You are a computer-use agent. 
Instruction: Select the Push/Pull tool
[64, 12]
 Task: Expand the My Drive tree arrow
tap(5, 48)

- [Requirement]: Rescale the records by rewriting every line, requests included, with each coordinate in the answers multiplied by 0.25 and rounded to the nearest whole number, halves rounded up.

- [Completed exercise]:
You are a computer-use agent. 
Instruction: Select the Push/Pull tool
[16, 3]
 Task: Expand the My Drive tree arrow
tap(1, 12)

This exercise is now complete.